Context: My experience is primarily with psychology papers (heuristics & biases, social psych, and similar areas), and it seems to generalize pretty well to other social science research and fields with similar sorts of methods.
One way to think about this is to break it into three main questions:
1. Is this "result" just noise? Or would it replicate?
2. (If there's something besides noise) Is there anything interesting going on here? Or are all the "effects" just confounds, statistical artifacts, demonstrating the obvious, etc.
3. (If there is something interesting going on here) What is going on here? What's the main takeaway? What can we learn from this? Does it support the claim that some people are tempted to use it to support?
There is some benefit just to explicitly considering all three questions, and keeping them separate.
For #1 ("Is this just noise?") people apparently do a pretty good job of predicting which studies will replicate. Relevant factors include:
1a. How strong is the empirical result (tiny p value, large sample size, precise estimate of effect size, etc.).
1b. How plausible is this effect on priors? Including: How big an effect size would you expect on priors? And: How definitively does the researchers' theory predict this particular empirical result?
1c. Experimenter degrees of freedom / garden of forking paths / possibility of p-hacking. Preregistration is best, visible signs of p-hacking are worst.
1d. How filtered is this evidence? How much publication bias?
1e. How much do I trust the researchers about things like (c) and (d)?
I've found that this post on how to think about whether a replication study "failed" also seems to have helped clarify my thinking about whether a study is likely to replicate.
If there are many studies of essentially the same phenomenon, then try to find the methodologically strongest few and focus mainly on those. (Rather than picking one study at random and dismissing the whole area of research if that study is bad, or assuming that just because there are lots of studies they must add up to solid evidence.)
If you care about effect size, it's also worth keeping in mind that the things which turn noise into "statistically significant results" also tend to inflate effect sizes.
For #2 ("Is there anything interesting going on here?"), understanding methodology & statistics is pretty central. Partly that's background knowledge & expertise that you keep building up over the years, partly that's taking the time & effort to sort out what's going on in this study (if you care about this study and can't sort it out quickly), sometimes you can find other writings which comment on the methodology of this study which can help a lot. You can try googling for criticisms of this particular study or line of research (or check google scholar for papers that have cited it), or google for criticisms of specific methods they used. It is often easier to recognize when someone makes a good argument than to come up with that argument yourself.
One framing that helps me think about a study's methodology (and whether or not there's anything interesting going on here) is to try to flesh out "null hypothesis world": in the world where nothing interesting is going on, what would I expect to see come out of this experimental process? Sometimes I'll come up with more than one world that feels like a null hypothesis world.

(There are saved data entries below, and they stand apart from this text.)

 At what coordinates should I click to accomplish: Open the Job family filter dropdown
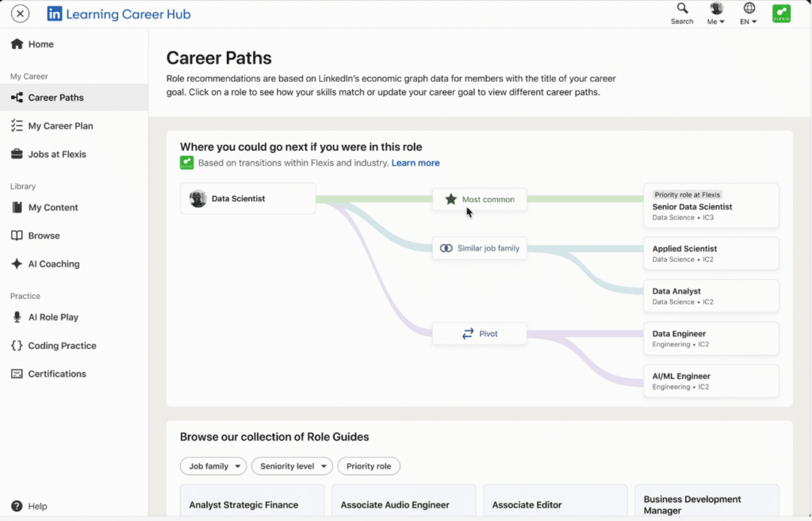(213, 466)
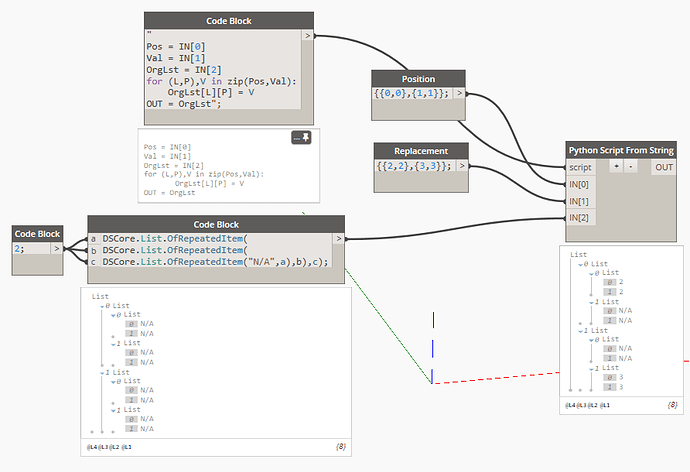Click in the Replacement node code field
Image resolution: width=690 pixels, height=472 pixels.
[411, 166]

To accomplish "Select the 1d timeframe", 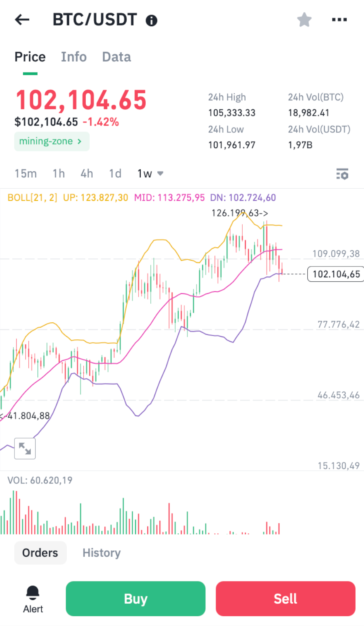I will tap(115, 174).
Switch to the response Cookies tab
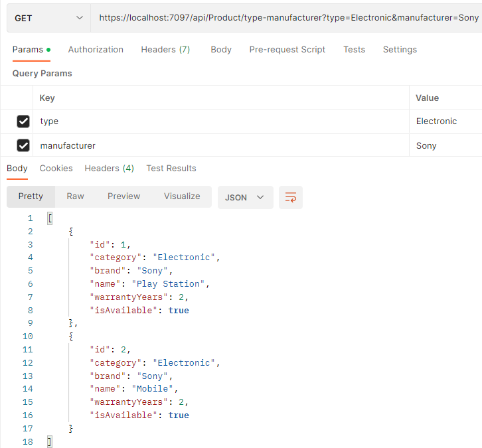Screen dimensions: 482x448 coord(56,169)
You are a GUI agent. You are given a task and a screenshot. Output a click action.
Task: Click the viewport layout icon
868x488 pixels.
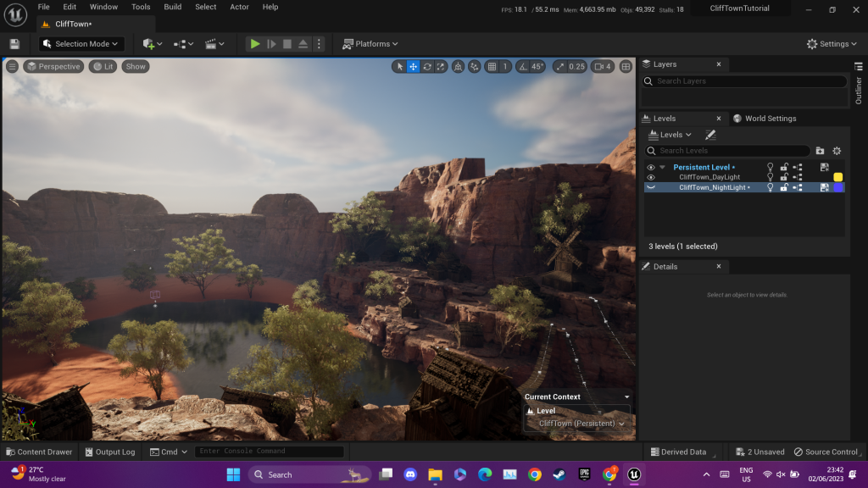coord(626,67)
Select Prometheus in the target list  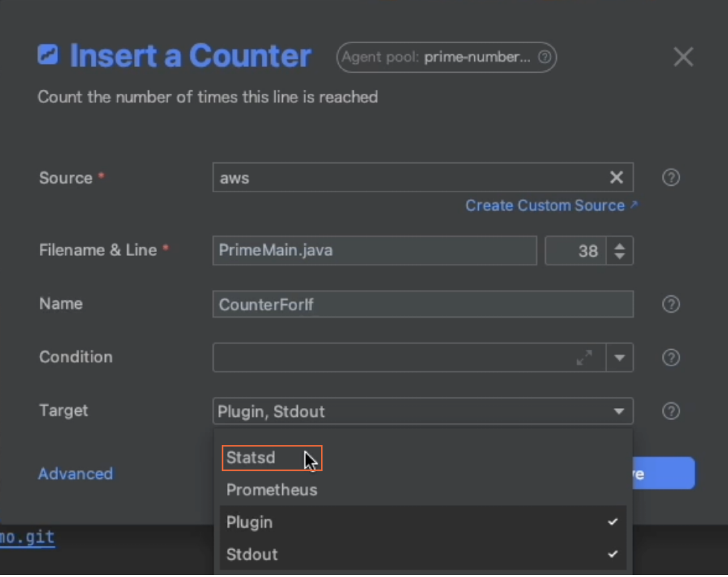[x=272, y=490]
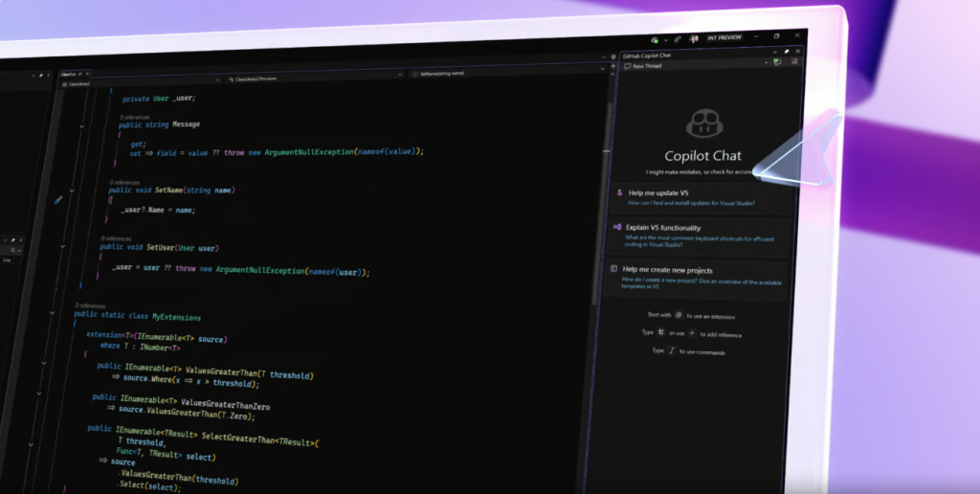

Exercise: try that with this study (Egan, Santos, Bloom 2007). Another exercise: Try that with the hot hand effect.
#3 ("What is going on here?") is the biggest/broadest question of the three. It's the one that I spend the most time on (at least if the study is any good), and it's the one that I could most easily write a whole bunch about (making lots of points and elaborating on them). But it's also the one that is the most distant from Eli's original question, and I don't want to turn those post into a big huge essay, so I'll just highlight a few things here.
A big part of the challenge is thinking for yourself about what's going on and not being too anchored on how things are described by the authors (or the press release or the person who told you about the study). Some moves here:
3a. Imagine (using your inner sim) being a participant in the study, such that you can picture what each part of the study was like. In particular, be sure that you understand every experimental manipulation and measurement in concrete terms (okay, so then they filled out this questionnaire which asked if you agree with statements like such-and-such and blah-blah-blah).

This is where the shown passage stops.